We had never visited his studio, met him in person, or read any article about him before. When a few days ago we entered Michael Rey’s current solo exhibition at ZERO… gallery in Milan we were almost pure to his thick surfaces, flat colours, and emblematic shapes. Almost; actually we had saw them in the flesh for the very first time in June 2015, in Basel, in the context of an art fair (Liste), but that was a quite punitive way to get in touch with Rey’s poetics. On the contrary, last Thursday the exhibition space was empty, quiet and welcoming like a small church in the countryside, and it took no effort to carefully read the effective interview that the artist has given for the occasion to the Los Angeles-based writer Mario Cutajar.

 

Printed on a plain white sheet of paper and available at the entrance, the writing is clearly intended to provide the reader with some crucial info regarding the artist’s bio and artistic practice. You learn the he has a “genuinely” working class background and that he considers painting what could actually be more sculptural than pictorial.

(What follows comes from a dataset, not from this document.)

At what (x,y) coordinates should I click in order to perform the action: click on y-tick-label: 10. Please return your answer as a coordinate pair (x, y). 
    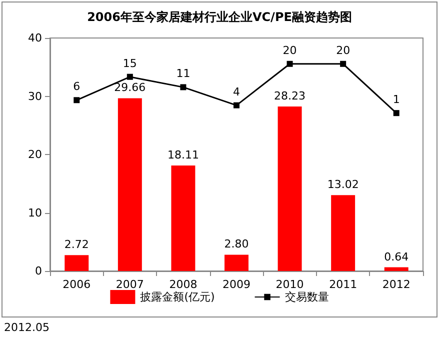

He is comfortable with carpentry tools and techniques at the point that he can use them to “draw” his flat volumes, while wood-shops and metal-shops have been his favourite playground since he was a teenager. As any clever artist who manages monochromatic surfaces, form Barnett Newmann to Gotthard Graubner, Rey knows the importance of edges and refuses to leave traces (even if the residual painting on the side could be regarded as something expressing the making process). He also prefers to avoid references, and that would be enough to make him a powerful artist. But the passage of the interview that really brought us into the core of the matter is the following:

 

I’m looking to surprise myself. What I am looking for is something uncanny, something unfamiliar. That’s why I have to do a lot of drawing to get anywhere. The uncanny is not something you can produce at will. You have to get over your own “natural” impulses, which can be derivative. I also have to work to avoid anthropomorphic references. If things become like claws or hands or faces or crosses, some kind of recognizable thing, I become wary.

 

On a psychological basis we totally agree with the artist. Once you become aware of your “natural” impulses and biases you try to control them, especially when they are potentially dangerous for you. It may happen when you read a book which deals with how we see, or behave, or make decisions. It leads you to think about yourself as if you were someone else observing you from the outside of your body and mind. We had this same feeling while watching Rey’s pieces. The “uncanny” emerges from controlling shape and colour and it is the result of a precise, perhaps scientific, selective process. We improve our behaviour when we know more about how we behave. Hence we found ourselves mirrored in this well-balanced expression of control.

 

On a psychological basis, again; since the gallery was empty and quiet, we were be able to ask to the gallery owner to show us the back of some of the works and we realised that when Rey says that he can “draw” with carpentry tools and techniques he definitely tells the truth. The verso of Rey’s pieces is as controlled as their recto and it generally includes two grips designed in order to make it easy to handle it without touching the delicate oil on plasticine pictorial surface. It is practical issue, but it’s also something that we may read as an additional and perhaps lateral element proving the artist’s mentality.

 

“Corporate logo” says at some point Mario Cutajar. “Sure, a corporate logo, or any number of things” replies Rey. Abstraction works better when open to interpretation. The beholder is free to link colour and shape to his own stereotypes and potentially become aware of these latter thanks to the work of art, which acts as a mind trigger. Also the titles Rey is used to give to his pieces go in this direction. They look like ordinary titles, using ordinary words, but they are something else. Letters are not making any word in any language, and don’t even suggest the existence of a secret one only the artist knows. They just look familiar, or readable, but in fact they are mere sequences of signs and spaces. How stimulating could be living in a city and not understanding its language?